The research project led by Professor Eimear Muir-Cochrane, Chair of Nursing (Mental Health) at Flinders University, has found that despite best practice techniques being available to reduce or eliminate seclusion and restraint, national system-wide implementation is inconsistent.
The project, funded by the National Mental Health Commission, and conducted by the Australian College of Mental Health Nurses (ACMHN), reveals that clinical factors stand in the way of achieving a restraint-free environment in mental health care.
“We examined nurse perceptions of barriers and enablers to eliminating seclusion and restraint use in psychiatric inpatient settings and emergency departments,” Professor Muir-Cochrane says.
“Inhibiting factors include insufficient resources; inadequate staffing levels and nurses being time poor and having high workloads. There are also concerns around safety and duty of care.
“I hope the report can be the driver towards a positive change. A collaborative effort from different parties will be required for change to occur,” she says.
The report calls for a national approach that encompasses clinical leadership, greater training, adequate staffing levels and collaboration between mental health services and other health providers, schools, the justice sector
Professor Muir-Cochrane was also recently appointed President of the ACMHN, the peak body for mental health nurses in Australia. She was nominated for the three-year position at the ACMHN annual general meeting, held during the 42nd International Mental Health Nursing Conference in Hobart last month.
During the conference, Flinders University postgraduate student Matthew Ball was also named Mental Health Nurse of the Year 2017.
In a previous research study, Flinders mental health nursing researchers explored the perceptions and understandings of health professionals, including nursing, medical and allied health workers, about how chemical restraint is defined and used in adult acute mental health care and emergency departments, as well as the impact of its use.
Professor Muir-Cochrane, Dr Adam Gerace and Deb O’Kane from the College of Nursing and Health Sciences examined the the use of chemical restraint across 12 acute inpatient psychiatric units in South Australia over a 12 month period.
This study found that while the incidence of the use of forced medication was relatively low, of those who experienced it, there were more males (57.5%) than females, with more than 55% of patients having a diagnosis of schizophrenia.
A greater proportion of patients in the 25-34 year age range were being restrained.

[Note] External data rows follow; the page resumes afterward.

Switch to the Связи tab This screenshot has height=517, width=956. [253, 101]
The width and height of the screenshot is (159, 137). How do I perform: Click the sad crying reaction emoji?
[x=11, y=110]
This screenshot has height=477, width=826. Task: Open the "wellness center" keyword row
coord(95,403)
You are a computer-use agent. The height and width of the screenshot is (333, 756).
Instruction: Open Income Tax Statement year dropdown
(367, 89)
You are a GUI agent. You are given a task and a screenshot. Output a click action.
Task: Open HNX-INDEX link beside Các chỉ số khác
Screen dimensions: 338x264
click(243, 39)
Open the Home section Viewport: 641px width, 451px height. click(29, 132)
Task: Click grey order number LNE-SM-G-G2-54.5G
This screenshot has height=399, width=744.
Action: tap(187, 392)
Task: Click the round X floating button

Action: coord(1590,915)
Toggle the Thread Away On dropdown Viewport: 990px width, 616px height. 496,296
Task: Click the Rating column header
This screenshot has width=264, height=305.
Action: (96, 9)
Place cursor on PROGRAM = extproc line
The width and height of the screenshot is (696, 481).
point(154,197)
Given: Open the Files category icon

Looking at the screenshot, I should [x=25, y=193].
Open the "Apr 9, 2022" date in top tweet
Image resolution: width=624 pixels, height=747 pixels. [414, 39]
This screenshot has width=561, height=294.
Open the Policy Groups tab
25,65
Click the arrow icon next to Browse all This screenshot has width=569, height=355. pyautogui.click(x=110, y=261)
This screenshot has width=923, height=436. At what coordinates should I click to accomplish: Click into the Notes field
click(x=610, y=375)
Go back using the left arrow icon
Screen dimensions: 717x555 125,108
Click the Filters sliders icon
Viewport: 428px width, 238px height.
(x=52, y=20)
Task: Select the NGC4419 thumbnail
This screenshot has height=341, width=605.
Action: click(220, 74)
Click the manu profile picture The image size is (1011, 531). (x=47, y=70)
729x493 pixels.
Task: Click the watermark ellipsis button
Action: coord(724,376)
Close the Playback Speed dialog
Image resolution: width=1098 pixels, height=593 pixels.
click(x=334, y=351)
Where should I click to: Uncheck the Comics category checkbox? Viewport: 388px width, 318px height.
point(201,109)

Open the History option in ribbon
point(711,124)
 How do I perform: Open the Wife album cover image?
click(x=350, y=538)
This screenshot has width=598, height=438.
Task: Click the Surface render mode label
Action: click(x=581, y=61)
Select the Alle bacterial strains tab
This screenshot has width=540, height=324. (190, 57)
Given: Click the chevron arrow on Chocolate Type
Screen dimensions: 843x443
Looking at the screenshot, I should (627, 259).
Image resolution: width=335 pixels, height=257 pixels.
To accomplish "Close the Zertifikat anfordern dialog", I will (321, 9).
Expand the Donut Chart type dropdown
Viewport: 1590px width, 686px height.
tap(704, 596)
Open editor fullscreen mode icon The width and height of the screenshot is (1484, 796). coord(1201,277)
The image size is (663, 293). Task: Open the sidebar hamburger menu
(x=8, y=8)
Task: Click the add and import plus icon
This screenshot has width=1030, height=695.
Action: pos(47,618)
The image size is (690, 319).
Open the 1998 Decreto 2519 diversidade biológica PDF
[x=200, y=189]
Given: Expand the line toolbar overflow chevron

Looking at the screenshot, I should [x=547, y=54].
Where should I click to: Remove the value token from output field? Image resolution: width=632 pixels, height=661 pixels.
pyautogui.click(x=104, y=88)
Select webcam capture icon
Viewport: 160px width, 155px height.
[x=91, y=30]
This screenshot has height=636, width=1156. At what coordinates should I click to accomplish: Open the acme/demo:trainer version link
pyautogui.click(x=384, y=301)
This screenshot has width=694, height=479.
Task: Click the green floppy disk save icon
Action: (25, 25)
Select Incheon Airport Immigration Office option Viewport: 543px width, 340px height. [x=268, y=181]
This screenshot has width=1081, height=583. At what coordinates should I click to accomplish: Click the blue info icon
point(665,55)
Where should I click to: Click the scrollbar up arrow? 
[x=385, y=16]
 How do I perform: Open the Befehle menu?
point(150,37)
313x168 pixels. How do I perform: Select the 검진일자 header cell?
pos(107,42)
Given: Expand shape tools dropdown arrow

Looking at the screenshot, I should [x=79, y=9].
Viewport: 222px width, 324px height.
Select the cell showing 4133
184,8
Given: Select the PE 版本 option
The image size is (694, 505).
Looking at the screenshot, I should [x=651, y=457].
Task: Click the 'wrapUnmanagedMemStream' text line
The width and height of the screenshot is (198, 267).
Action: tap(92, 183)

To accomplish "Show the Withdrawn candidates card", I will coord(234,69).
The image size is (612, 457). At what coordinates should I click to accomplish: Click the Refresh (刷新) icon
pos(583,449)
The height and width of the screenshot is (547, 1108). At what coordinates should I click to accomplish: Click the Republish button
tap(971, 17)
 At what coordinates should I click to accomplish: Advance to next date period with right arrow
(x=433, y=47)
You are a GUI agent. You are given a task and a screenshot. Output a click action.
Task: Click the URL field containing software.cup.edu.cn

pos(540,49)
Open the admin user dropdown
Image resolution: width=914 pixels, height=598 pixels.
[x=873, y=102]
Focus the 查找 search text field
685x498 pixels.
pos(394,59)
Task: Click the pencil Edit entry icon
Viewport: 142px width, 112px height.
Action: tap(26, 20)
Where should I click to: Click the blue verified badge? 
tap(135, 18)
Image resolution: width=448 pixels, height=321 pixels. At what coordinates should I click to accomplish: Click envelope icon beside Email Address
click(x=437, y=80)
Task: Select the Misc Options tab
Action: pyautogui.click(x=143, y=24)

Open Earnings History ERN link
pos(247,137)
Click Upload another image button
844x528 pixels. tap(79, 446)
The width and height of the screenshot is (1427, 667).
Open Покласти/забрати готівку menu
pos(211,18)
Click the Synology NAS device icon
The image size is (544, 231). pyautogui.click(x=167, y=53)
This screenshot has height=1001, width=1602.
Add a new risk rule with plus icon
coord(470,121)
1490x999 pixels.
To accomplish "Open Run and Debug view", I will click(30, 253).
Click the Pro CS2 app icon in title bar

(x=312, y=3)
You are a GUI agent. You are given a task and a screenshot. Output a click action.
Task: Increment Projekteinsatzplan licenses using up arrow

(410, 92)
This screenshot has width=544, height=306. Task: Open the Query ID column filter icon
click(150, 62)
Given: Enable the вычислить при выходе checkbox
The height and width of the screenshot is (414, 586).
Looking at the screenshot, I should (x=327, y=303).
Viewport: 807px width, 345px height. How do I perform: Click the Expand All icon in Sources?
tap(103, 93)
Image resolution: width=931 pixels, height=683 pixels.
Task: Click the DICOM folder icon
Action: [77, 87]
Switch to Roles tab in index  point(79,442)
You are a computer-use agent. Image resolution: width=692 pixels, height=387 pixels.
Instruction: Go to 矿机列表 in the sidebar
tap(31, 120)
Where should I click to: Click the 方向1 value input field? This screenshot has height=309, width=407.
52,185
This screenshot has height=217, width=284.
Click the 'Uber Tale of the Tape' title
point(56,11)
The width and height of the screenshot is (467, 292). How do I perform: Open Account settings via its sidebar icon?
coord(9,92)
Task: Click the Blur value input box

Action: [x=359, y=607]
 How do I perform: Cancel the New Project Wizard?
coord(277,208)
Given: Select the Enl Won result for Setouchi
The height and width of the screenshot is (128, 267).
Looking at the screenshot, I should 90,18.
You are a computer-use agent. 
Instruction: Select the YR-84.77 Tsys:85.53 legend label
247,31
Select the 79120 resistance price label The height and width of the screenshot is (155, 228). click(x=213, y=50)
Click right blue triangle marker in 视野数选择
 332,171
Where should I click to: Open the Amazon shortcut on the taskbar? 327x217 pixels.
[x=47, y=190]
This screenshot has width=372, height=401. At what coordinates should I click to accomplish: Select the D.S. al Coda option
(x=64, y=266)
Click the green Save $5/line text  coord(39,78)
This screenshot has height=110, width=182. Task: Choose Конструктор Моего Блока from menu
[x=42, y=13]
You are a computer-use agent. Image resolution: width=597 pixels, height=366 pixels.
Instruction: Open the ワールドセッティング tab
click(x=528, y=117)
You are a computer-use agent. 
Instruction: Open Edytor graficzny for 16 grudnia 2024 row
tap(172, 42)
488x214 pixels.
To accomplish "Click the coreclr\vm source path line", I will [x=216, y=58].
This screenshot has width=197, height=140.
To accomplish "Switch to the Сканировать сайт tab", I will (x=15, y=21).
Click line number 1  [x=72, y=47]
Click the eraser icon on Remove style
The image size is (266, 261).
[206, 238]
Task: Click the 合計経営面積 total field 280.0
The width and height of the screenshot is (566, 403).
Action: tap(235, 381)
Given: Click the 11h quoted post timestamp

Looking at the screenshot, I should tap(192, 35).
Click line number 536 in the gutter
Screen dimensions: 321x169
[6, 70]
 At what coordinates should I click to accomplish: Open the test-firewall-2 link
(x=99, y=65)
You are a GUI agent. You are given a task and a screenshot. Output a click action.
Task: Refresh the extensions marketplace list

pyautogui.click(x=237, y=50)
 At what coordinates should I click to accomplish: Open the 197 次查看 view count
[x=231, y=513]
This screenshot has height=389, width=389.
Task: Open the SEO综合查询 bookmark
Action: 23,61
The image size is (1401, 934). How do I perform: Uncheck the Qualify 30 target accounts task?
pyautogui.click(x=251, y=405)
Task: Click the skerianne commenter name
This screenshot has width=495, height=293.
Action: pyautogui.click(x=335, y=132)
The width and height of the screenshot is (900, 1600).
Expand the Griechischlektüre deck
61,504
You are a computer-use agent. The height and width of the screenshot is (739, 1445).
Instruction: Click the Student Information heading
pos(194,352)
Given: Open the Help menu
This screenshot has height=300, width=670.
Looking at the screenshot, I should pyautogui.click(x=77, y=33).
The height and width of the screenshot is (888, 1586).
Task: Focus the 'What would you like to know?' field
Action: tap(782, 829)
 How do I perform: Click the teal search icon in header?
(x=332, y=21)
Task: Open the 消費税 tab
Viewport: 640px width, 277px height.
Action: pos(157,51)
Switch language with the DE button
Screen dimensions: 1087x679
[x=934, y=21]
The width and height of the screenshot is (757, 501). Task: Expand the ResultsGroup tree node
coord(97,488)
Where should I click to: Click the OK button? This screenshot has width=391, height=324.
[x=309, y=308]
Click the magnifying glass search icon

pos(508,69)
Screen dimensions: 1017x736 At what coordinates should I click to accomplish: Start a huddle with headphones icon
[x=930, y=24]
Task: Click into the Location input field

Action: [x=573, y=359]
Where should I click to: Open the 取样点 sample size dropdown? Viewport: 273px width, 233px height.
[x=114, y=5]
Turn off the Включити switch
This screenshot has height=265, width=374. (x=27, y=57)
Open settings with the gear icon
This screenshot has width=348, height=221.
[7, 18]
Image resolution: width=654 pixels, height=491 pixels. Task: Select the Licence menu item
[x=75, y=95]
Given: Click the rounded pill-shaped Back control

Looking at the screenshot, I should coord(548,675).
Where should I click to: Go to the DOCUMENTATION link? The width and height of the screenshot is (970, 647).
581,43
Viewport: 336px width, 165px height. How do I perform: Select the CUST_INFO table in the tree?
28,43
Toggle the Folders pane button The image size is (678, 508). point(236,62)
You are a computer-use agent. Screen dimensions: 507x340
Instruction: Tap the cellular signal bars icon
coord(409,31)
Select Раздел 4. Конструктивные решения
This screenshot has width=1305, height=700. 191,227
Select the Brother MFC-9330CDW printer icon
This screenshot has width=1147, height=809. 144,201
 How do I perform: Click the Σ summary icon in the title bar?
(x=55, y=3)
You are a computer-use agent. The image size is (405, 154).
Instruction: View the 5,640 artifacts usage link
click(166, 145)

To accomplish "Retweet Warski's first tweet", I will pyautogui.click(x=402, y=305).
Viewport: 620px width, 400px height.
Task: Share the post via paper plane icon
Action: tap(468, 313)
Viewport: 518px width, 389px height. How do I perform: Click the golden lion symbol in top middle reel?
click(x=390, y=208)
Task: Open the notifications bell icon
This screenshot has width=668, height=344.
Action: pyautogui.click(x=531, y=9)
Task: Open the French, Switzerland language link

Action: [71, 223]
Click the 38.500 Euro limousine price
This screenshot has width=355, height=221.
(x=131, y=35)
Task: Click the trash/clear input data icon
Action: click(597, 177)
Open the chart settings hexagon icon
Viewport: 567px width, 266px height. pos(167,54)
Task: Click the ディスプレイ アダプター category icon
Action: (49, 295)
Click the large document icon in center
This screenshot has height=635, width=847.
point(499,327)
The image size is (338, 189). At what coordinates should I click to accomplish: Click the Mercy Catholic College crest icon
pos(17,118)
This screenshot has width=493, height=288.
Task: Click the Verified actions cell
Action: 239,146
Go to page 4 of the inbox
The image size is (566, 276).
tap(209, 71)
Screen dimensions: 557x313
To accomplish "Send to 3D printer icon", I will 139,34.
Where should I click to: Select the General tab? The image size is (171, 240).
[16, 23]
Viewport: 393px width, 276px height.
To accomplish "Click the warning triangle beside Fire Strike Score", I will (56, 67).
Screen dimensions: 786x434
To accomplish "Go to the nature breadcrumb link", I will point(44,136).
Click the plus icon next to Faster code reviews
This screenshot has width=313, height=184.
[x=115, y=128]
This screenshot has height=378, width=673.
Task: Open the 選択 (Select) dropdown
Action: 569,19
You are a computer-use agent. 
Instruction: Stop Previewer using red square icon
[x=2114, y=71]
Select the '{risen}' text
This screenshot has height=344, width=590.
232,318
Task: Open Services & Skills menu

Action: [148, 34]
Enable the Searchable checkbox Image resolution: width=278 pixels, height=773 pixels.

It was found that restraint use occurred early in consumers’ admissions, and events often occurred at staff changeover and consumer medication and meal times.
During the research study semi-structured interviews and focus groups were held with senior representatives from consumer advocacy groups such as Mental Illness Fellowship of SA, SA Health and Community Complaints Commissioner and the Consumer/Carer Register DOH SA to gain broader perspectives about the use of chemical restraint from advocacy groups and the general public.
“The use of forced medication to control a patient’s behaviour must always be used as a last resort but is necessary in emergencies to guarantee the safety of patients and staff,” Professor Muir-Cochrane said.
Implications and challenges for clinicians working in acute psychiatric inpatient units and other settings such as emergency departments were discussed as part of Flinders Health Research Week 2017.
Coercive measures such as restraint and seclusion are used worldwide in mental health care to manage patients who are deemed a risk to themselves and/or others.
Chemical (pharmaceutical) restraint, where patients are forced or coerced to take psychotropic medication, is one such measure.
Chemical restraint has been described as a highly coercive intervention with deleterious emotional and physical outcomes for consumers.
However, in comparison to other containment practices used in psychiatric inpatient settings (mechanical and physical restraint, seclusion), few studies have investigated the prevalence of chemical restraint use, characteristics of patients who are restrained and features of these events.